Secara lugas sufi adalah seseorang yang
mendalami tentang ajaran Tasawuf, yang penekanannya adalah “bagaimana
mensucikan hati”. Untuk kearah itu maka
seseorang yang mempelajari Tasawuf (Sufi) berpendapat bahwa dirinya haruslah
dilatih, guna memperoleh tanjakan-tanjakan bathin menuju kearah maqam Tawakal
(penyerahan diri secara total kepada Allah). Dengan demikian menurut beberapa
ulama tasawuf seorang sufi bisa dikatakan sufi jika bisa melewati beberapa
tahapan tertentu dalam beribadah kepada Allah seperti: mahabah, makrifat
dan seterusnya.[3]
Arti kata
zuhud adalah tidak ingin kepada sesuatu dengan meninggalkannya.
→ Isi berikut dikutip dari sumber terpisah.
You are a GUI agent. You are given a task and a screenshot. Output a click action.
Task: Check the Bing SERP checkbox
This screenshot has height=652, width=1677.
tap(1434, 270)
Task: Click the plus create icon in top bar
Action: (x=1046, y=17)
Menurut istilah zuhud adalah berpaling dan meninggalkan
sesuatu yang disayangi yang bersifat material atau kemewahan duniawi dengan
mengharap dan menginginkan sesuatu wujud yang lebih baik dan bersifat spiritual
atau kebahagiaan akhirat.
Ada 3
tingkatan zuhud yaitu:
1. Tingkat Mubtadi’ (tingkat pemula) yaitu orang
yang tidak memiliki sesuatu dan hatinya pun tidak ingin memilikinya.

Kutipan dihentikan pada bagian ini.